◆ **Task objective**
In the records below, begin at the line containing "Task: Tap the lock icon beside the URL" and end at the line containing "The height and width of the screenshot is (1568, 724)."; quote every line in that span exactly, including both boundary lines, and no others.

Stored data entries
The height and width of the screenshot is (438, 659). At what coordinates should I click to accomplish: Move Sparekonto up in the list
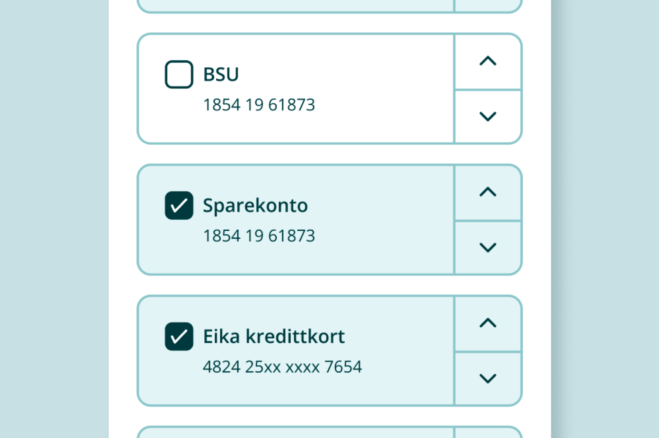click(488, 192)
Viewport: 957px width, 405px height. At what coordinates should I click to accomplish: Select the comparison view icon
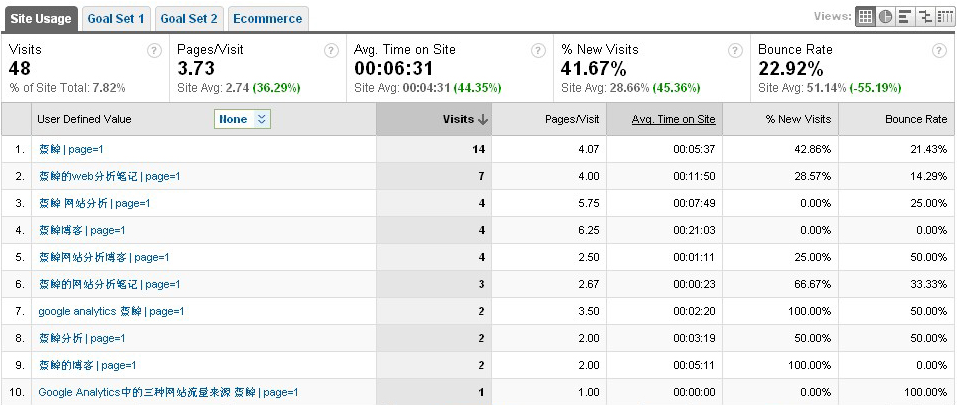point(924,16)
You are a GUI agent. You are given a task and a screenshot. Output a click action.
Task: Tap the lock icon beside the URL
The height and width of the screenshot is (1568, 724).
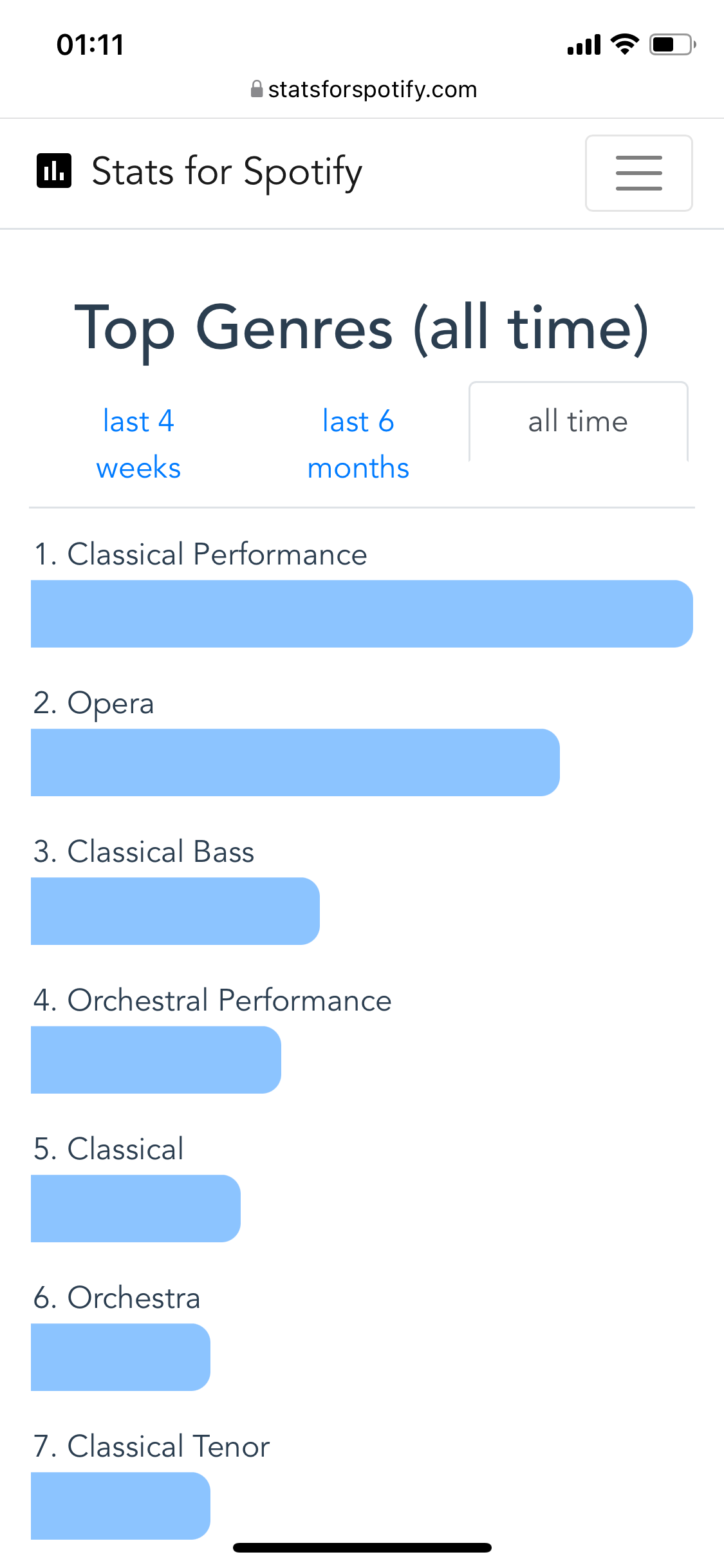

* * *

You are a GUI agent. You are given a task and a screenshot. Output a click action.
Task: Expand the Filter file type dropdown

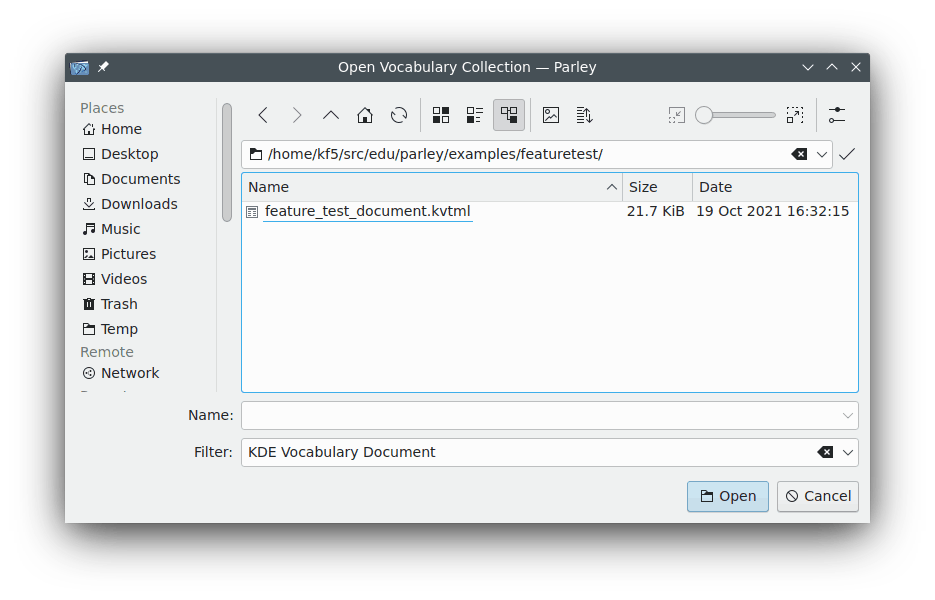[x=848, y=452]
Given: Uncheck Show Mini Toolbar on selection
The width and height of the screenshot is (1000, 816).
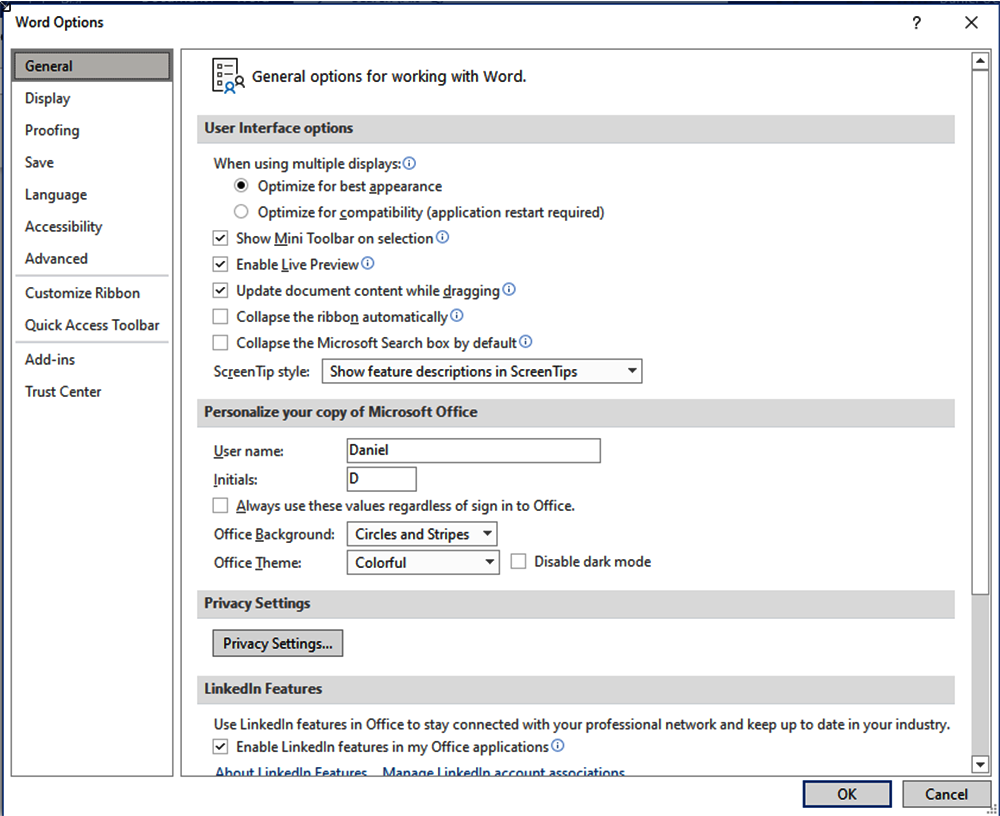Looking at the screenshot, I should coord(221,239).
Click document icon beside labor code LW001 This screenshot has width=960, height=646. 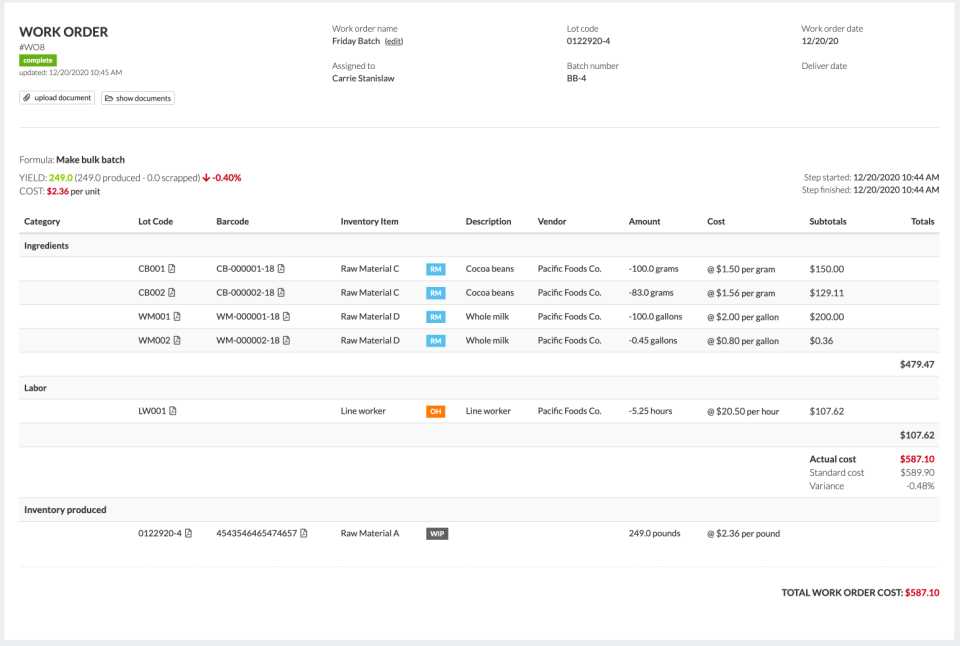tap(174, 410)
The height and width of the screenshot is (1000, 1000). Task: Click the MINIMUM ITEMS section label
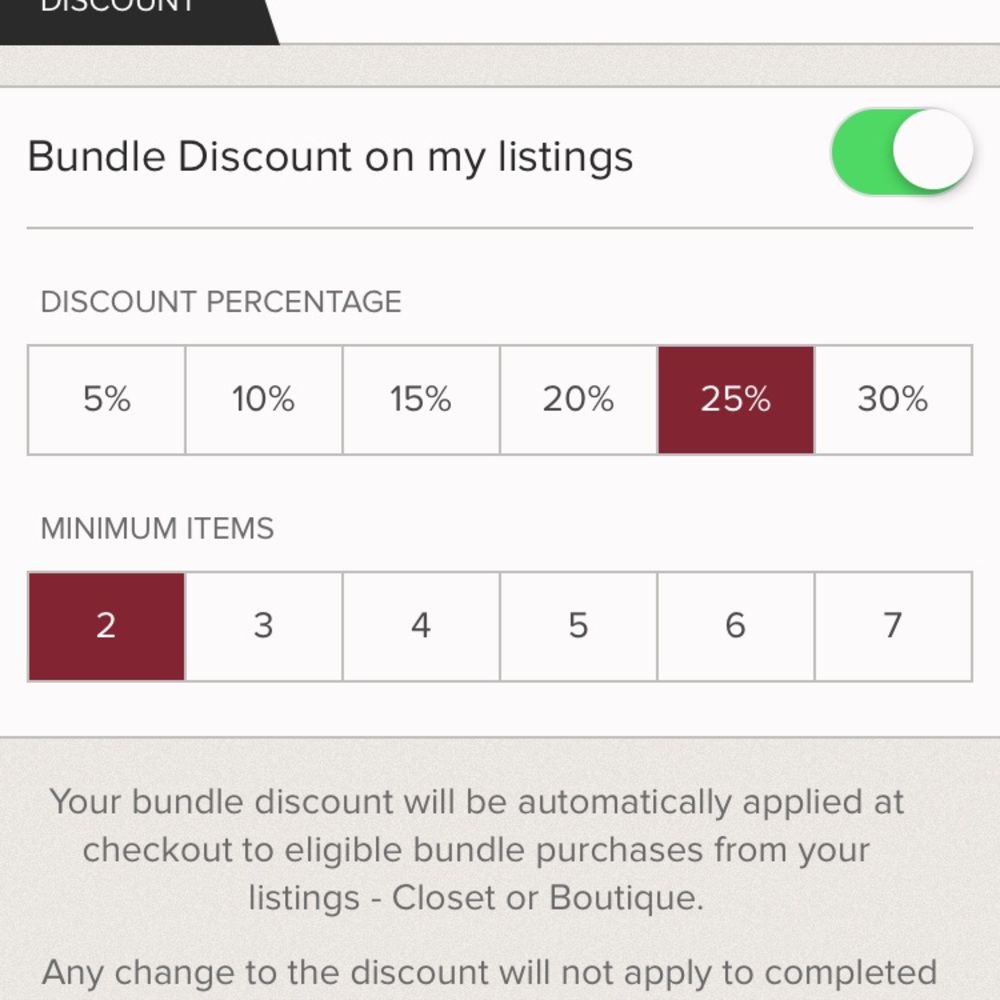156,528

◆ **Answer section**
Task: Tap the lock icon beside the URL
The height and width of the screenshot is (1568, 724).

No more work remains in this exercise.